Excerpted text:
========

PricklyPetals
A Field Reference for Succulent Cultivation

Browse

Agave Aloe Crassula Echeveria Haworthia Kalanchoe Sedum Sempervivum Senecio Care

About Contact
Sedum

Sedum rubrotinctum: Jellybean Plant Care and Identification

EM

Dr. Elena Martín

Certified Advanced Cactus & Succulent Horticulturist · 2026-04-24

Sedum rubrotinctum: Jellybean Plant Care and Identification
Photo  ·  W.carter · Wikimedia Commons  ·  CC0

Sedum rubrotinctum R.T.Clausen (jellybean plant, pork-and-beans, Christmas cheer) is a stem-succulent stonecrop grown for its short bead-like leaves that blush red in strong sun. It was described by Robert T. Clausen in 1948, and although long treated as a Mexican native, it has never been confirmed in the wild and is generally accepted as a garden hybrid, most plausibly S. pachyphyllum × S. stahlii.

Part of the Complete Sedum Guide.

Identification

  • Short sprawling stems 15 to 25 cm long, eventually pendant in a pot.
  • Leaves terete, 1 to 2 cm long, held in loose spirals along the stem, bright green in shade, turning scarlet to bronze in full sun.
  • Detaching leaves is easy; they drop at the slightest bump, which is how the plant colonises adjacent pots.
  • Inflorescence a small terminal cyme of yellow five-petalled flowers in late winter and early spring. Flowering is sparse in cultivation.

A variegated form sold as 'Aurora' has pale pink and cream leaves and is slower-growing.

Cultivation

Standard for the tender stem-succulent group in the pillar guide. Specific to this species:

  • Hardy to about USDA zone 9b. Tender; any sustained frost destroys the plant.
  • Wants full sun for leaf colour. Shaded plants stay uniformly green and sprawl open.
  • Tolerates neglect well. Container specimens can go a month without water in winter and suffer no setback.
  • Brittle. Pots need to sit somewhere leaves and stems will not be brushed against, or the plant will steadily dismantle itself.

========

Entries supplied:
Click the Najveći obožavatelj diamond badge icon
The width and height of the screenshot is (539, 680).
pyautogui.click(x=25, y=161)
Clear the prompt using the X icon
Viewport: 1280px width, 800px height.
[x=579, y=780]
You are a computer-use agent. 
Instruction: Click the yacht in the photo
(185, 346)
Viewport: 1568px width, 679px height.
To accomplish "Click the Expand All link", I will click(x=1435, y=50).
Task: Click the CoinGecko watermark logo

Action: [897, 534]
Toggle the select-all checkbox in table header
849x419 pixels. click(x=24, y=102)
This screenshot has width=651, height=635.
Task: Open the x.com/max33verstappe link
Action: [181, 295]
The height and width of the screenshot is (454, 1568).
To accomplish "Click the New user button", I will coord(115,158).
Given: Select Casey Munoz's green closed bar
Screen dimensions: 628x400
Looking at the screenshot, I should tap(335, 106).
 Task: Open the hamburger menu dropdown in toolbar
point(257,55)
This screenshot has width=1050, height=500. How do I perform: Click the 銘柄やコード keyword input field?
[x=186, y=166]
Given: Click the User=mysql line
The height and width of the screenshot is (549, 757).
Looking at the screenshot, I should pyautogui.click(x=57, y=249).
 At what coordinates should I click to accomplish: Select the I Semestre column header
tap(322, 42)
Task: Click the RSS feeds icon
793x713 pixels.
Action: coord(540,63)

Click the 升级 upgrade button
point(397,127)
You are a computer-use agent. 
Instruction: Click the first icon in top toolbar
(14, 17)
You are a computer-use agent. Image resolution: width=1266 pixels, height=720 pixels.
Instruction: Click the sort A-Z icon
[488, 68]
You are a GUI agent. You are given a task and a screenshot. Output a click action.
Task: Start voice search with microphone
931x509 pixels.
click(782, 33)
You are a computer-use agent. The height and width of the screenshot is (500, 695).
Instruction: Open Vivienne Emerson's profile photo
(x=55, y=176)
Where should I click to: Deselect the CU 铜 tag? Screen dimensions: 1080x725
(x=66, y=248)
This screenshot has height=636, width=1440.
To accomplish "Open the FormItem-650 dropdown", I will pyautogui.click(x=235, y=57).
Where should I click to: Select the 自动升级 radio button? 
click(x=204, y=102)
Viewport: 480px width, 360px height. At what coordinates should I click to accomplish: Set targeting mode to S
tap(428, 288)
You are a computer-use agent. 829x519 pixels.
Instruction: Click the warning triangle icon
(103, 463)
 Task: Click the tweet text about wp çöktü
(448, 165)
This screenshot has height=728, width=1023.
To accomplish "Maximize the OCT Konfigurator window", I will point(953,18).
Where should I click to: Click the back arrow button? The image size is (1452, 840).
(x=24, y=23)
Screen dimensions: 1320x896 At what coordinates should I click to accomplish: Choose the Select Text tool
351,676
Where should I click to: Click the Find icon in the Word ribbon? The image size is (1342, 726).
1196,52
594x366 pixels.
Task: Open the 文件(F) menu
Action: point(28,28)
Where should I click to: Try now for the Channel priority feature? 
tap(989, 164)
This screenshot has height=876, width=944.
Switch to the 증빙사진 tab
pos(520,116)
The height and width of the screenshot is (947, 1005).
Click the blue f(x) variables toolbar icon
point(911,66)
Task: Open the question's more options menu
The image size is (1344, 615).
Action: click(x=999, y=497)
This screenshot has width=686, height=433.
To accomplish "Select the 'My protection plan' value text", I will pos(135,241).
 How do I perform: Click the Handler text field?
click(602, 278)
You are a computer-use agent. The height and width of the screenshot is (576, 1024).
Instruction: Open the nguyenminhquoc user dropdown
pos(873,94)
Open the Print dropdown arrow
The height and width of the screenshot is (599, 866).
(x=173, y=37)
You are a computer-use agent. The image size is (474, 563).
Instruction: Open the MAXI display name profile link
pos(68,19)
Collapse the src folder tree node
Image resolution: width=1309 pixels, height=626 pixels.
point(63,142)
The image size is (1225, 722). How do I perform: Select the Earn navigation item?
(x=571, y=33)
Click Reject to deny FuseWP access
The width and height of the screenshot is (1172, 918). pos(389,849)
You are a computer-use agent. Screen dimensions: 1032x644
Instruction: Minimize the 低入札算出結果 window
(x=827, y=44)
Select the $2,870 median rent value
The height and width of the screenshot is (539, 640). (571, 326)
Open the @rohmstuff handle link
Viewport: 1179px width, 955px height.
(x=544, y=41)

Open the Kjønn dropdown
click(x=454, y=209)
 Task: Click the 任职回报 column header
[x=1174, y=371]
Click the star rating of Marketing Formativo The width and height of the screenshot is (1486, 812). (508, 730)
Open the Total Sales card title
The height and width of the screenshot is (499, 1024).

========

Problem set:
A - According to the jellybean plant page, which two species are thought to be the most likely parents of Sedum rubrotinctum?
B - Proceed with the jellybean plant page, writing on from its last sentence.
The rows were taken from a different source than the jellybean plant page.

Answers to the exercise:
A - S. pachyphyllum × S. stahlii.

B -
Substrate is a standard mineral succulent mix, 60 per cent pumice or perlite, 40 per cent loam-based compost. Shallow pots suit the root habit.

Propagation

The easiest sedum to propagate. Drop a detached leaf onto moist substrate; within 3 to 4 weeks a plantlet emerges at the base. Stem cuttings root almost as fast: take a 5 cm fragment, let the cut callus for two days, push it into substrate. Success rates approach 100 per cent. You will accidentally propagate this plant by moving it from one shelf to another.

Notes

Mildly toxic. The sap contains irritant compounds and ingestion causes gastric upset in cats, dogs, and children; the ASPCA lists S. rubrotinctum specifically as toxic to pets, which is unusual for Sedum. Handle with care, wash hands after repotting, and keep pots out of reach of animals that chew plants.

The common name "pork-and-beans" refers to the red-and-green colour contrast when some leaves have coloured up and others have not. "Jellybean plant" is more often used in North America. "Christmas cheer" is a nurseryman's marketing name, not a cultivar.

A frequent point of confusion: S. rubrotinctum looks superficially like S. stahlii (coral bells), which has smaller redder leaves in pairs rather than spirals, and genuine provenance as a Mexican species.